Physical therapy. Specific exercises will help restore motion. These may be under the supervision of a physical therapist or via a home program. Therapy includes stretching or range of motion exercises for the shoulder. Sometimes heat is used to help loosen the shoulder up before the stretching exercises. Below are examples of some of the exercises that might be recommended.
- External rotation — passive stretch. Stand in a doorway and bend your affected arm 90 degrees to reach the doorjamb. Keep your hand in place and rotate your body as shown in the illustration. Hold for 30 seconds. Relax and repeat.
- Forward flexion — supine position. Lie on your back with your legs straight. Use your unaffected arm to lift your affected arm overhead until you feel a gentle stretch. Hold for 15 seconds and slowly lower to start position. Relax and repeat.
- Crossover arm stretch. Gently pull one arm across your chest just below your chin as far as possible without causing pain. Hold for 30 seconds. Relax and repeat.
If your symptoms are not relieved by therapy and anti-inflammatory medicines, and your progress has plateaued, Dr. Wilson may discuss surgery with you.
The goal of surgery for frozen shoulder is to release the stiffened joint capsule. The most common methods include shoulder arthroscopy and capsular release.
Shoulder arthroscopy and capsular release. In this procedure, Dr. Wilson will cut through tight portions of the joint capsule. This is done using pencil-sized instruments inserted through small incisions around your shoulder.
In many cases, manipulation and arthroscopy are used in combination to obtain maximum results.
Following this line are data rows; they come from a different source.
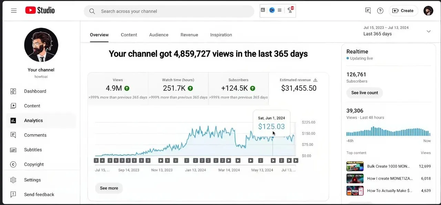Open the Bulk Create 1000 MON... video thumbnail

(355, 166)
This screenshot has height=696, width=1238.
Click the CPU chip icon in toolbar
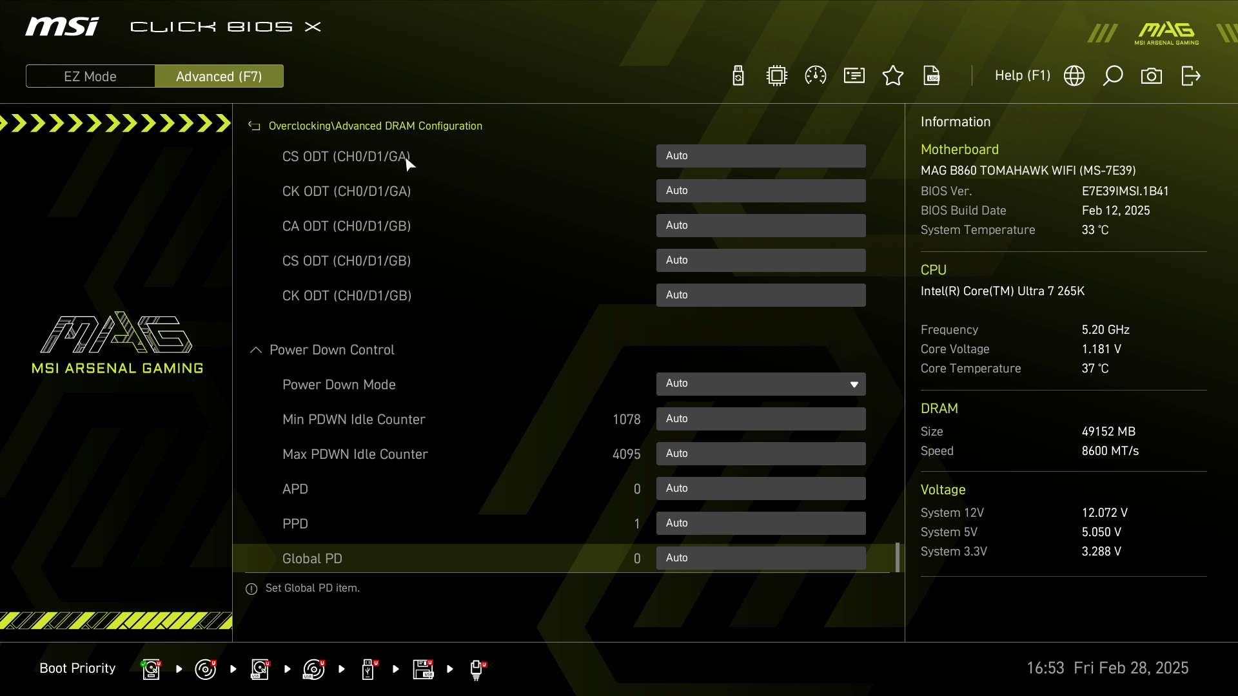click(777, 76)
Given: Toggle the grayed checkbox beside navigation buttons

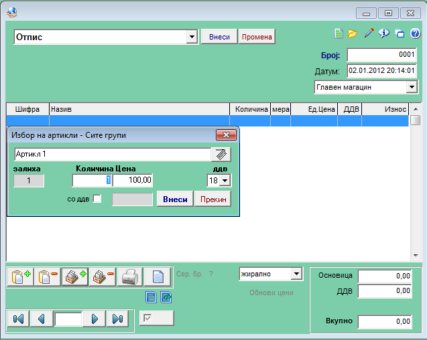Looking at the screenshot, I should [147, 318].
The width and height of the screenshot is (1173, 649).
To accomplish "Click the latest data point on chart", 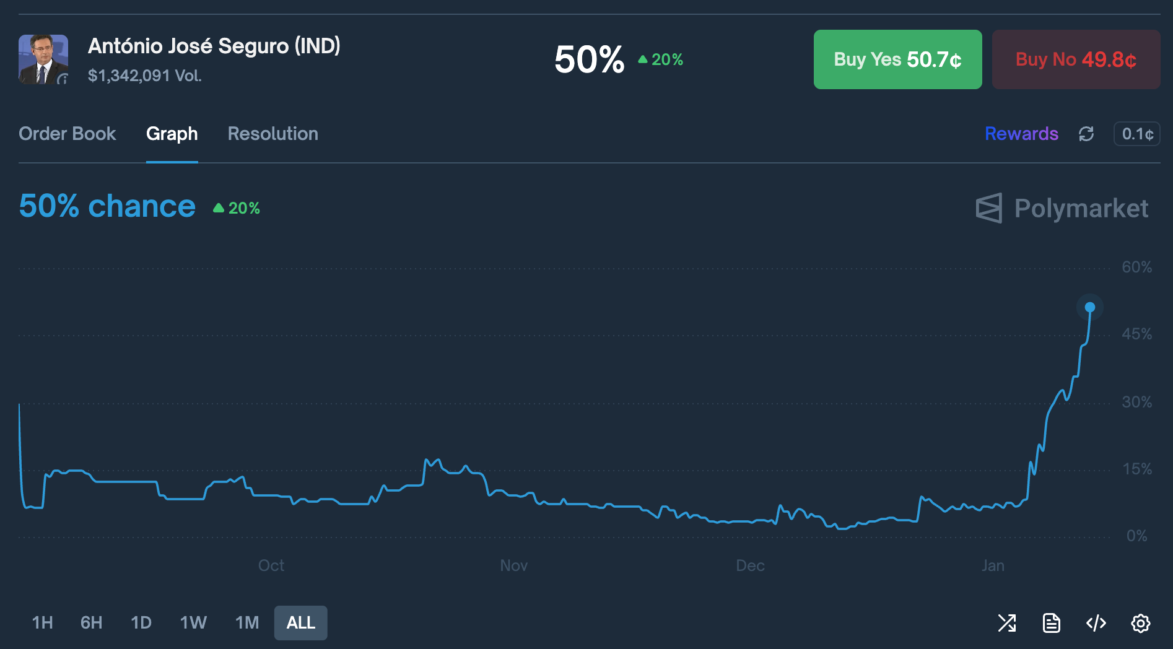I will click(x=1090, y=307).
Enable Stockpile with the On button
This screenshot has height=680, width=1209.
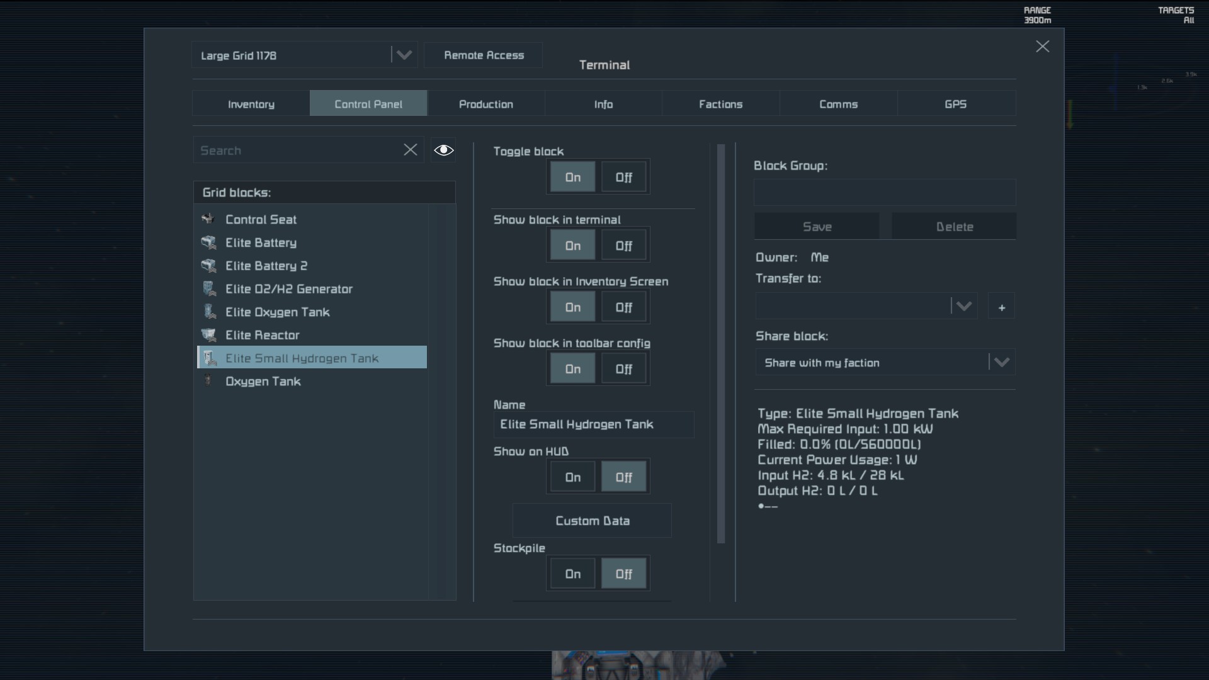(x=572, y=574)
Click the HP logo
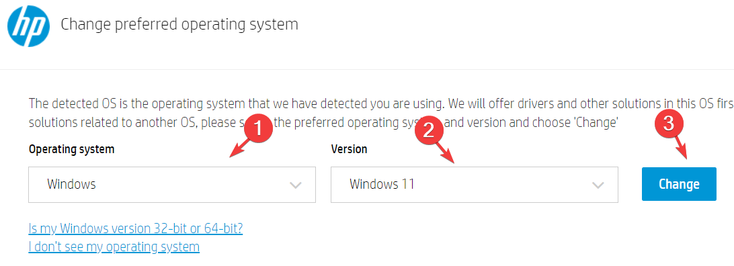734x266 pixels. (28, 26)
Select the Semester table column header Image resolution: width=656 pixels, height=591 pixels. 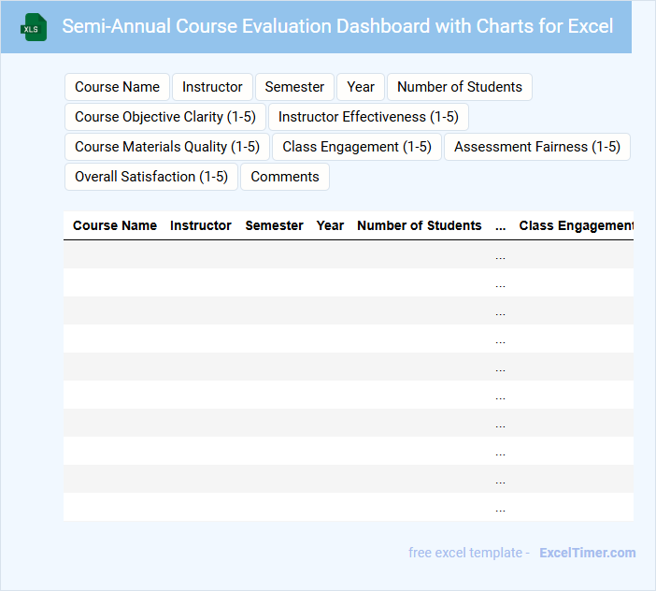coord(274,225)
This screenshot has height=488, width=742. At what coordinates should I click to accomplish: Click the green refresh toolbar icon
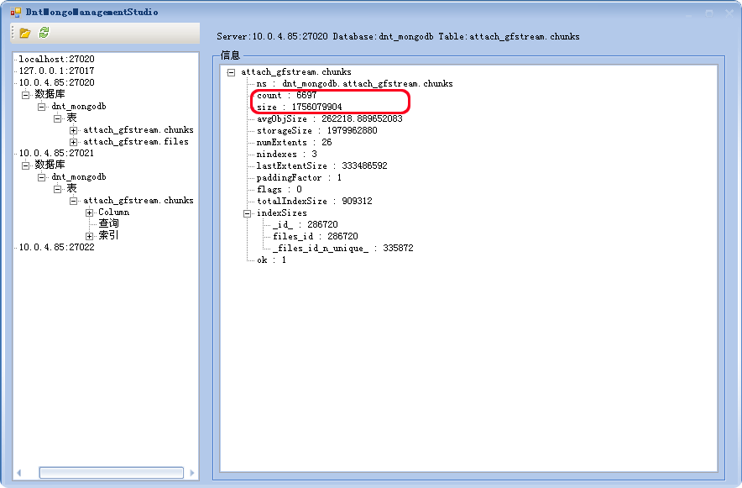tap(44, 33)
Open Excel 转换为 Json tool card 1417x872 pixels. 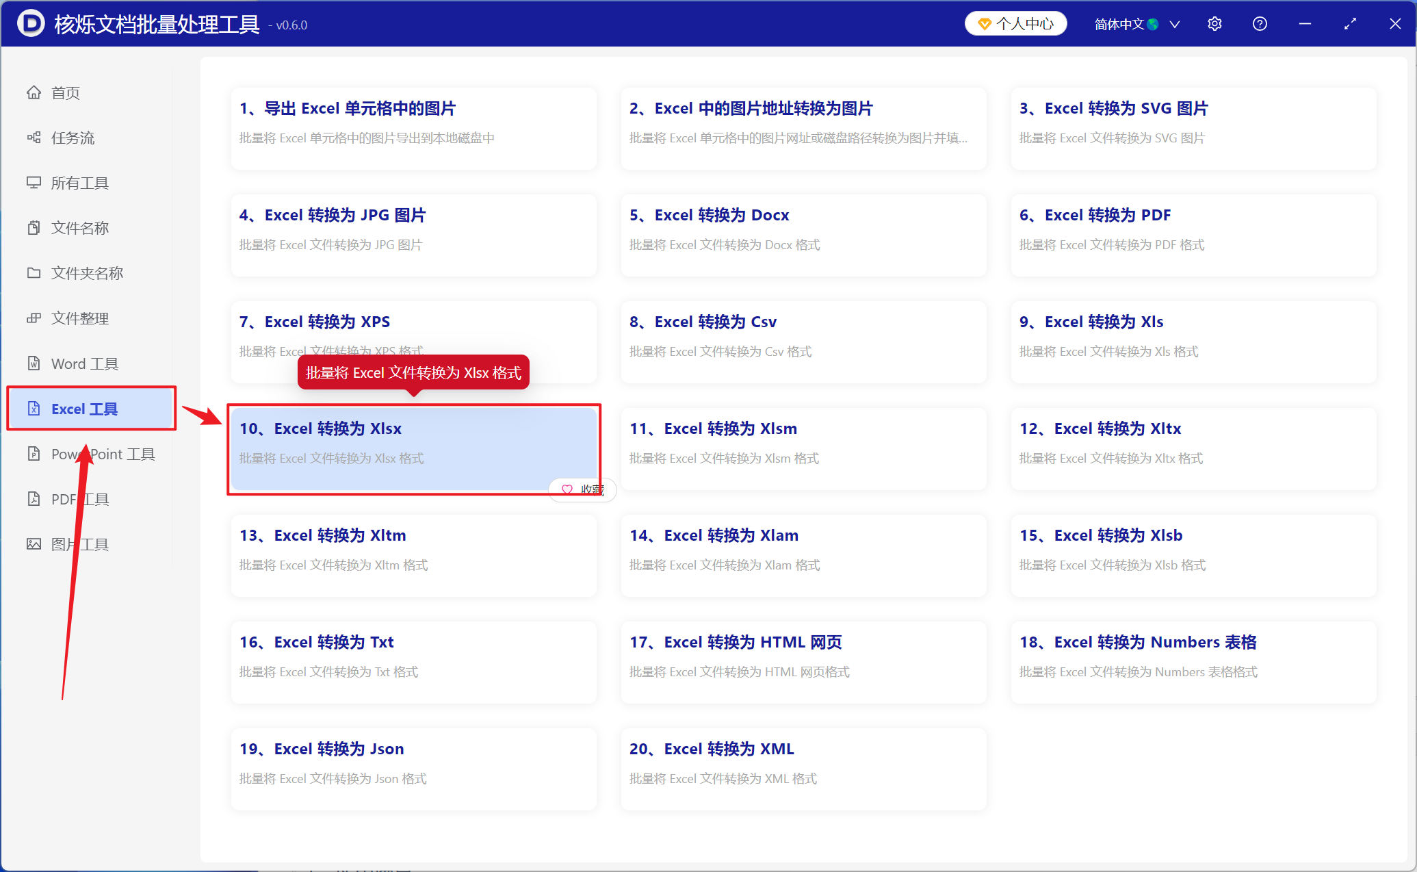point(413,769)
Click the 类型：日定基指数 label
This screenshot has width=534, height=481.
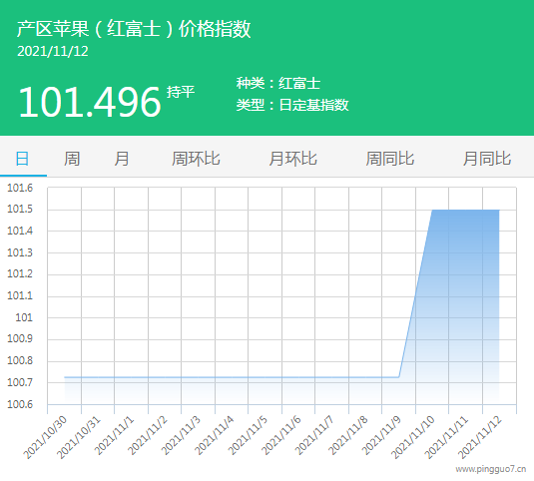[292, 105]
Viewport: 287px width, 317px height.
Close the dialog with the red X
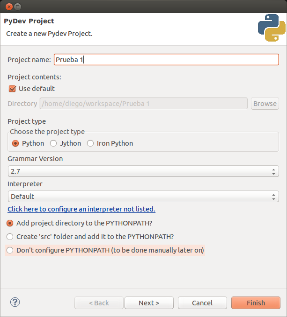pyautogui.click(x=9, y=7)
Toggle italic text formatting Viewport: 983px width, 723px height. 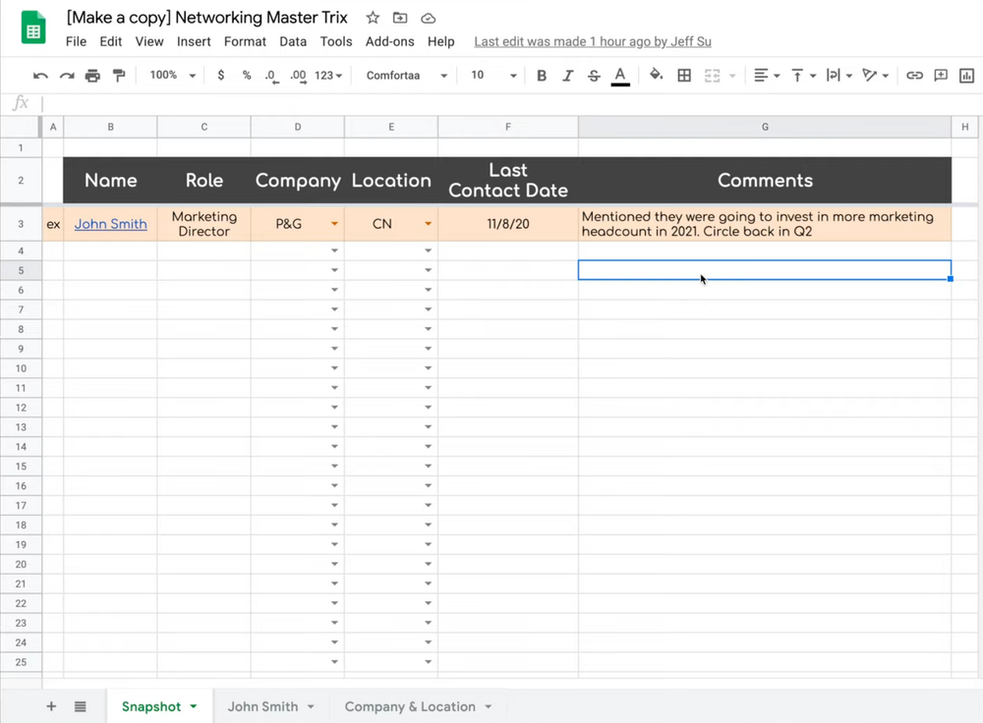(x=567, y=76)
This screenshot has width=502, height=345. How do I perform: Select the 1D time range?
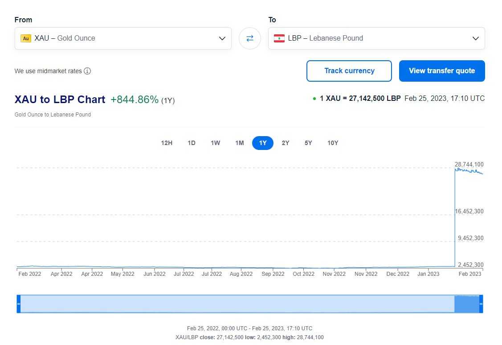tap(192, 143)
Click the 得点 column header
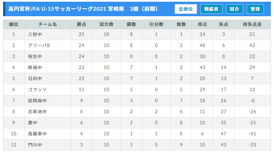This screenshot has width=274, height=154. pos(202,25)
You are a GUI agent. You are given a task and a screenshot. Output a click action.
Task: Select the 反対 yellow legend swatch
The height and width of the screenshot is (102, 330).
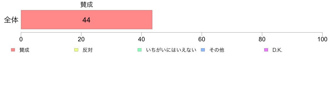(76, 50)
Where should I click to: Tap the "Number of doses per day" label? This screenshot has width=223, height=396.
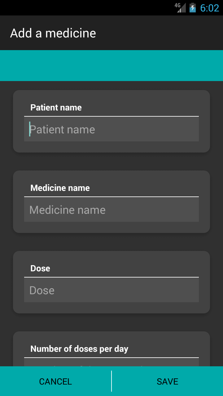coord(79,349)
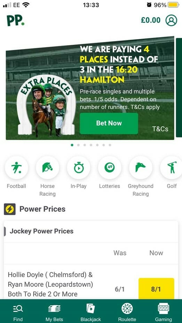Open the Blackjack tab
Image resolution: width=182 pixels, height=323 pixels.
90,312
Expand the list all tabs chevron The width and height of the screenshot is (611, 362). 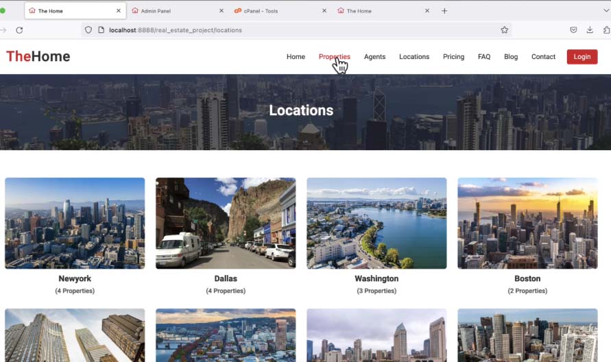[606, 11]
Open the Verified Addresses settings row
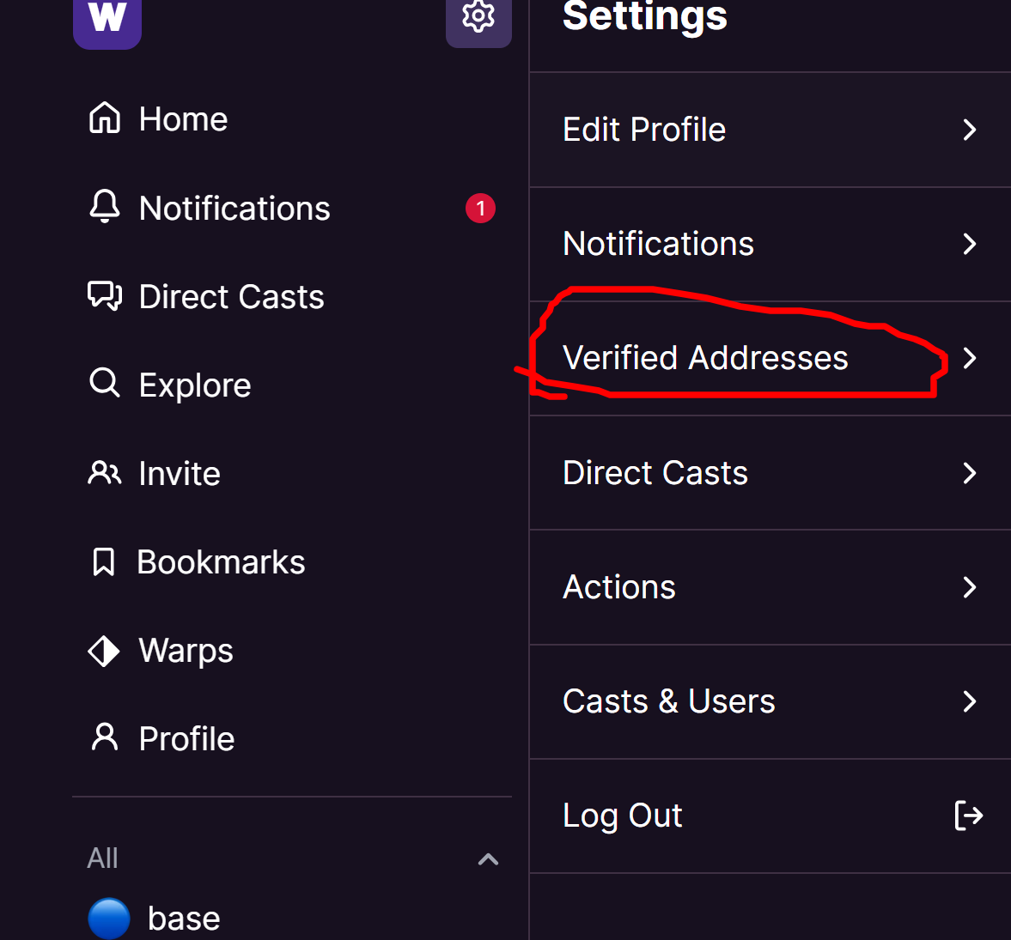 770,358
Most patients have very good outcomes with these procedures.
Recovery. After surgery, physical therapy is necessary to maintain the motion that was achieved with surgery. Recovery times vary, from 6 weeks to three months. Although it is a slow process, your commitment to therapy is the most important factor in returning to all the activities you enjoy.
Long-term outcomes after surgery are generally good, with most patients having reduced or no pain and greatly improved range of motion. In some cases, however, even after several years, the motion does not return completely and a small amount of stiffness remains.
Although uncommon, frozen shoulder can recur, especially if a contributing factor like diabetes is still present.